No cause for celebration
David Currie’s glorification of the U of C Law School (“Just Cause,” June/03) would lead one to infer that all is well in the legal profession in general, and especially at the U of C. Such is understandable, given his position and purpose, but it’s highly inaccurate to describe the profession in glowing terms. In short, this self-serving profession has society in an ever-tightening death grip from which escape seems most unlikely. Any attempt to reform legal practices must involve legislature and judiciary, neither being the least interested in rocking their own luxury liner. Trial lawyers ensure that we have the best legislature money can buy—by buying it themselves.

That said, I’d like to adapt some more of Gilbert’s Lord Chancellor in Iolanthe, as did Mr.
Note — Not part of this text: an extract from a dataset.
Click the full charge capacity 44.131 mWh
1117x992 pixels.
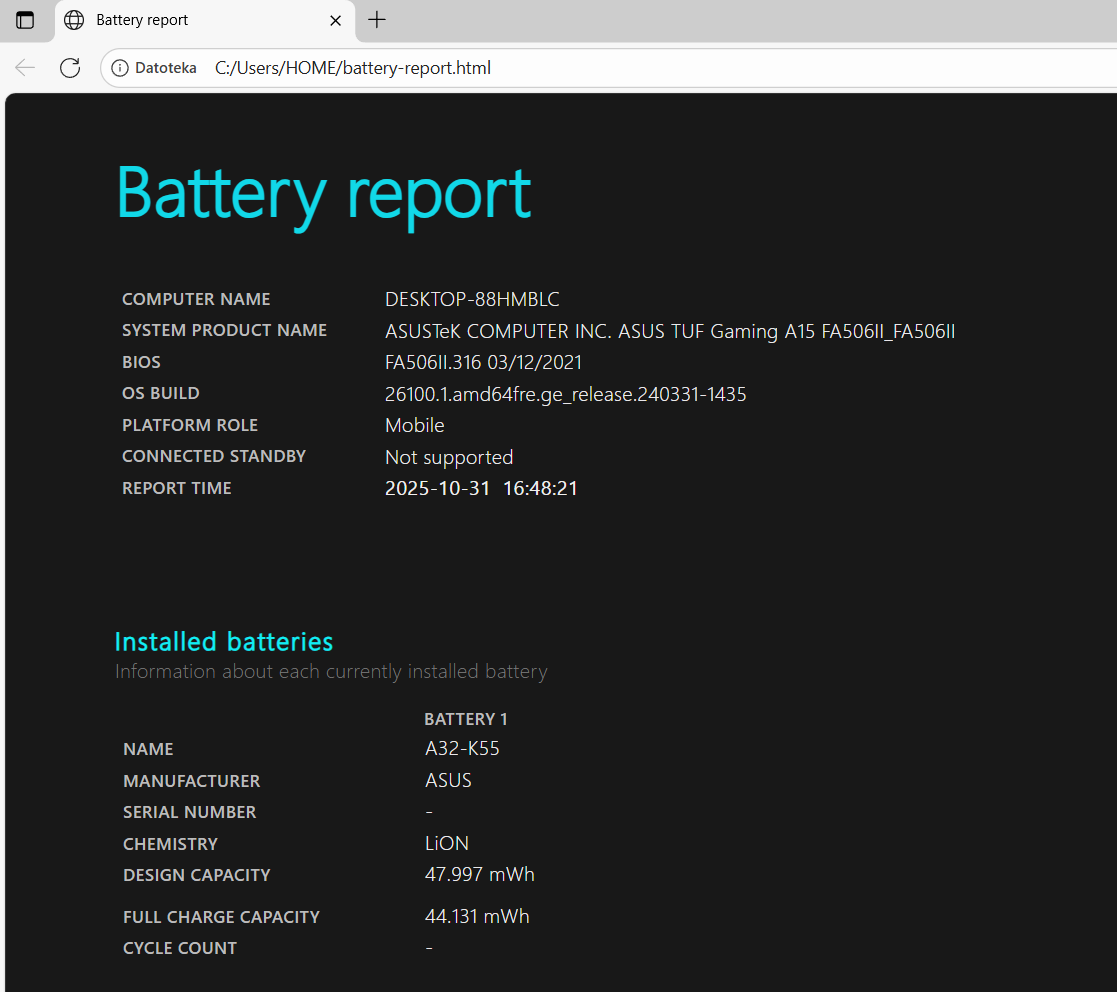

Currie, but to an opposite end:

The law is the true embodiment
Of everything that’s excellent.
It has no kind of fault or flaw.
And to the above a loud guffaw.
And everyone who’d done something untoward
Must come to me for my accord,
So in my court I sit all day,
Wrist slapping vile felons in every which way.
Which is a genuine pleasure for
A highly corruptible chancellor!

And later in a patter song:

When you’re lying awake with a dismal headache, and repose is taboo’d by anxiety,
We authorize use of any slick ruse altogether without impropriety.

To clarify: I have no bone to pick with the U of C Law School; it may be at the high end of its spectrum. The profession, however, is a large, growing cancer on the body politic. This opinion is not the result of terrible experience(s) with lawyers, but has been formed by observing the downward-changing social scene in our country.